I heard a knocking on the door and went out but I couldn’t find him anywhere in the room. He was hiding behind the door and he snatched the towel off me and began looking all over the room: how should he start and where? On the bed, on the floor; he opened the curtains and closed them again; in the clothes cupboard, standing up, sitting down.

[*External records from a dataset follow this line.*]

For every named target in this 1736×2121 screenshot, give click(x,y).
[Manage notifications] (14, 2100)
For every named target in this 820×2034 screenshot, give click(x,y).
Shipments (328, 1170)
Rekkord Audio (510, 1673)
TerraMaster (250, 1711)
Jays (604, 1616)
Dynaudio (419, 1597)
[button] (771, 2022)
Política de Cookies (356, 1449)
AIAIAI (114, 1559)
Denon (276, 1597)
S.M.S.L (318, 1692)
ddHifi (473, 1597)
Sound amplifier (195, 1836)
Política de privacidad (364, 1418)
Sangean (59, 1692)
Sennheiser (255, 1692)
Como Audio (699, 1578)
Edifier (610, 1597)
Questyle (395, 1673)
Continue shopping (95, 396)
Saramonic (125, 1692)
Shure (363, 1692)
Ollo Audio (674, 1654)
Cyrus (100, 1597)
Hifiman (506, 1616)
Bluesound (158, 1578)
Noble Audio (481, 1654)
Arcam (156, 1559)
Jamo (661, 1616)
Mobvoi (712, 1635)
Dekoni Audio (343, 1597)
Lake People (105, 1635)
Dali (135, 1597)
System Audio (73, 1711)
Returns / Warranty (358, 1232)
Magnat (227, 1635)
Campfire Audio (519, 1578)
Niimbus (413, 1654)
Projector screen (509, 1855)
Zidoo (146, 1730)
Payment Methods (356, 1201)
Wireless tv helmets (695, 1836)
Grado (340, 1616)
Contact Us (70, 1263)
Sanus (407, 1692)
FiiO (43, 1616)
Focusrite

The black pupils of his eyes darted about like a falcon’s eyes, pursuing his thoughts and stopping motionless at the impossibility of what he was thinking. I was flying through space, except I had one eye on my watch to see when it was time for Jimmy to come home from school. I became an instrument in his hands, the willing subject of his fantasy, and he didn’t leave me until sleep overcame him. Then I kept watch, not letting any noise infiltrate the room where he was sleeping, while Jimmy, delighted that Maaz had come back to visit us, sat trying to count his snores. I felt like a bedouin woman sitting with her son in her lap, waving the flies away from him, and giving him her breast day and night so that he’d stay young
and be satisfied within the bounds of her breast and her lap.